Memory cannot be observed directly; cognitive science infers memory from behaviors, test performance, and brain traces rather than showing an internal store. Classroom assessment always evaluates observable products of performance—recitation, writing, problem solving, experiments, composition, and presentations—rather than invisible memory traces. Evident recall of facts or rules only shows the ability to produce certain responses when prompted, not depth of understanding or reasoning ability. The rise of AI that produces similar outputs reveals the collapse of memory-based assessment as a reliable measure. Emphasizing memory as an explanatory entity gives educators a false sense of control over unobservable processes.
When educators panic about artificial intelligence in the classroom, they often fall back on a familiar definition of learning: a change in long-term memory. It sounds scientific. It gives the impression that what matters is happening deep inside the brain, at the level of neurons and synapses. But here's the problem: Even cognitive science, which gave us this definition, cannot show memory itself, only behaviors and traces that are interpreted as memory.

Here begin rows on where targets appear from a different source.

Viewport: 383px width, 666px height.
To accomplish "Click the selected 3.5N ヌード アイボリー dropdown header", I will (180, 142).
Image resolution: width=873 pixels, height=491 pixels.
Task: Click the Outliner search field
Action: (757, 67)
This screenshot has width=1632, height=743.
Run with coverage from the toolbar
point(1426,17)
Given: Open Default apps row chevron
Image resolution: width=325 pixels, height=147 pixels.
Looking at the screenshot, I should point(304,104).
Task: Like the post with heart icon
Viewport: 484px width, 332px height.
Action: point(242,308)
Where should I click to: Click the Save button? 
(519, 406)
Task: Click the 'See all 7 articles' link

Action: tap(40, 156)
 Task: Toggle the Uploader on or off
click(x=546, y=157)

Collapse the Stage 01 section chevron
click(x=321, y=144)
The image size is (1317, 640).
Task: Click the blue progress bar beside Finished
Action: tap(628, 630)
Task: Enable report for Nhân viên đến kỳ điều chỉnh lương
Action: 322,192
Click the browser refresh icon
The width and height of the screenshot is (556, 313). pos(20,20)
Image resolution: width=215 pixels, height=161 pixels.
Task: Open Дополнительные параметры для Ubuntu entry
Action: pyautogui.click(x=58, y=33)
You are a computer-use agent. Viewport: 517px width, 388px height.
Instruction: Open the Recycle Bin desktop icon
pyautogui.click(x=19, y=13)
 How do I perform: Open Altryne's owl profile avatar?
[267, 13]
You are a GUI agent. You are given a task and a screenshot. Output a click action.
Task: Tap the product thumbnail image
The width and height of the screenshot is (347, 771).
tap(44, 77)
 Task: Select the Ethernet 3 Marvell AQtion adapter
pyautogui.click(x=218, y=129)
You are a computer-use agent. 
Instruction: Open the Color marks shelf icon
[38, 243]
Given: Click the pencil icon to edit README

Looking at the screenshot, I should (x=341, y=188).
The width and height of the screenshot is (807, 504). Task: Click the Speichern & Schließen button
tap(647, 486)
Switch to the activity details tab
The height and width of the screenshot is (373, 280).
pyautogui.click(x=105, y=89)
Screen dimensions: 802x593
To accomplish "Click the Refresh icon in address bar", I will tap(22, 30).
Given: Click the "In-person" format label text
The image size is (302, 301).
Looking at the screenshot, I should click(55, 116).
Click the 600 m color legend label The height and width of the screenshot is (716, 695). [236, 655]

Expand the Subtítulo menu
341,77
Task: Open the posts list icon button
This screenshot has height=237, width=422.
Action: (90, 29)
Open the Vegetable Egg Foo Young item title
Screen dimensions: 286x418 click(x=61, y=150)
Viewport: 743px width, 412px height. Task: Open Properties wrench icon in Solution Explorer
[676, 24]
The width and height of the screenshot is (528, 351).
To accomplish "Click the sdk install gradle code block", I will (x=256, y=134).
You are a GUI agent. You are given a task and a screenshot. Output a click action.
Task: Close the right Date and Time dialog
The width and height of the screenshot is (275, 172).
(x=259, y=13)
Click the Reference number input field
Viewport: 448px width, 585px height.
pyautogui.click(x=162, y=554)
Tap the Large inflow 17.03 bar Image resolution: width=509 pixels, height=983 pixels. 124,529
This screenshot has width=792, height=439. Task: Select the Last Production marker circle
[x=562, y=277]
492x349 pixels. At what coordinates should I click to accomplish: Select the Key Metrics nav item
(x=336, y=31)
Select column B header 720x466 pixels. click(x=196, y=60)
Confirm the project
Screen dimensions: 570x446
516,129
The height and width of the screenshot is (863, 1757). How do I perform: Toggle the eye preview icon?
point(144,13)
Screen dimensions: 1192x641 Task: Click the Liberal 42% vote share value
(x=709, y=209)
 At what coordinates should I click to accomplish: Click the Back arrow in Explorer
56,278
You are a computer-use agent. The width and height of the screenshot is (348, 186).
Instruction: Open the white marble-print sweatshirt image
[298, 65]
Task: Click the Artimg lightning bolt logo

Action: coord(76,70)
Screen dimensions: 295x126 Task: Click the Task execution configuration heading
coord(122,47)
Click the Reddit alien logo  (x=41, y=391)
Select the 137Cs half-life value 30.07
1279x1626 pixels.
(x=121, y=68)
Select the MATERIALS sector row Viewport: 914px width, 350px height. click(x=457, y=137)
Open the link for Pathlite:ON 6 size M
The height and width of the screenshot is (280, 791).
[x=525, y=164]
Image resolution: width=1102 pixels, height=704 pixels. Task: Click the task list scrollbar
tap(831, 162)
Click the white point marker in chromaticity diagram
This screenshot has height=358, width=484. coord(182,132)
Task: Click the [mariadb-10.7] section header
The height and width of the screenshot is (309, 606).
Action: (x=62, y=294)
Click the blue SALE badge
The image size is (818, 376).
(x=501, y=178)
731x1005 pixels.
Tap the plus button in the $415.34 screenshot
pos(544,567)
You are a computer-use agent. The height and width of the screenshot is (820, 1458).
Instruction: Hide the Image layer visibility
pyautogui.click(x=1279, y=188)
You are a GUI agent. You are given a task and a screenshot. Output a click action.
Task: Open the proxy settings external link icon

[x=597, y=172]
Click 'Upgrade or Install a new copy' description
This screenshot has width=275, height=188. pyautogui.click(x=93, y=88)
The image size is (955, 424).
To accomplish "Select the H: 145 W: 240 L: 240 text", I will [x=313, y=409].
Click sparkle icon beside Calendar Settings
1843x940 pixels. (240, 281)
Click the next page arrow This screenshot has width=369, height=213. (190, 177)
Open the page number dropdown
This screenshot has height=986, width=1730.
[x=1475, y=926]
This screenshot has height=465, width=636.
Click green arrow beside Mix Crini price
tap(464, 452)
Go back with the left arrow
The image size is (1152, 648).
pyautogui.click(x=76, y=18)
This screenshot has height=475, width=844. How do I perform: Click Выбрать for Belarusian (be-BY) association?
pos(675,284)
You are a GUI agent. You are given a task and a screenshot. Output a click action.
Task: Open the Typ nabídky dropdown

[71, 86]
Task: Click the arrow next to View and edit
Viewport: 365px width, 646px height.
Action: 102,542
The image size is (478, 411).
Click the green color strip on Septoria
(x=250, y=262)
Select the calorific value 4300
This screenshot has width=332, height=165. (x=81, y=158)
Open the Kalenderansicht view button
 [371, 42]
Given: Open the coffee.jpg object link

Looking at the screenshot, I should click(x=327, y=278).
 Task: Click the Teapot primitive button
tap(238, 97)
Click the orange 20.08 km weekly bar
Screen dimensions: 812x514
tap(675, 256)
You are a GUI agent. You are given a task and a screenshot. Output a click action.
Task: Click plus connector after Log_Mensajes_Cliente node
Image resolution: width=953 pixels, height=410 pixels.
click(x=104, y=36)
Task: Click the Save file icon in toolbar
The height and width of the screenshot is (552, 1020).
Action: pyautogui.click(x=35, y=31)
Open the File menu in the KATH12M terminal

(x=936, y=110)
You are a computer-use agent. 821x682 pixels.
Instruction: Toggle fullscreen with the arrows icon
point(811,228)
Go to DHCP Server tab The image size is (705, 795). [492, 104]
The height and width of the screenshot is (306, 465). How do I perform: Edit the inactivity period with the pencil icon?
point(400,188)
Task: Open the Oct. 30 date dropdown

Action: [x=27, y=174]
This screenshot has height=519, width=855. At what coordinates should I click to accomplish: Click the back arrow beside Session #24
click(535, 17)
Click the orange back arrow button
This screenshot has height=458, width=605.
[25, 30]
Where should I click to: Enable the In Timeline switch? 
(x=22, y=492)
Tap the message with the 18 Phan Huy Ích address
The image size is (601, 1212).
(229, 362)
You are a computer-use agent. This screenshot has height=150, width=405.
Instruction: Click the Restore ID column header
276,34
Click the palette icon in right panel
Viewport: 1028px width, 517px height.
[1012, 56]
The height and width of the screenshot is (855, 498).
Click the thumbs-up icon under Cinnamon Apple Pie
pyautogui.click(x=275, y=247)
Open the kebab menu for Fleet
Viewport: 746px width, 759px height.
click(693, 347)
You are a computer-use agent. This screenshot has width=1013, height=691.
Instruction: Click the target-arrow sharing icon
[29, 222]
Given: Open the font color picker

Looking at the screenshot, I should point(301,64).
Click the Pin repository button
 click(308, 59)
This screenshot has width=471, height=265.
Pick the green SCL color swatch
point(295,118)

In classrooms, teachers never see memory traces. They see students doing things: reciting multiplication tables, writing essays, solving equations, conducting experiments, composing music, presenting arguments. Every grade, every assessment, every comment we make as educators is based on performance, not on an unseen "storehouse" inside the head. Consider a student who still recalls the capital of France, learned in elementary school. Does this prove that their long-term memory is "strong"? Does it mean they have "learned a lot"?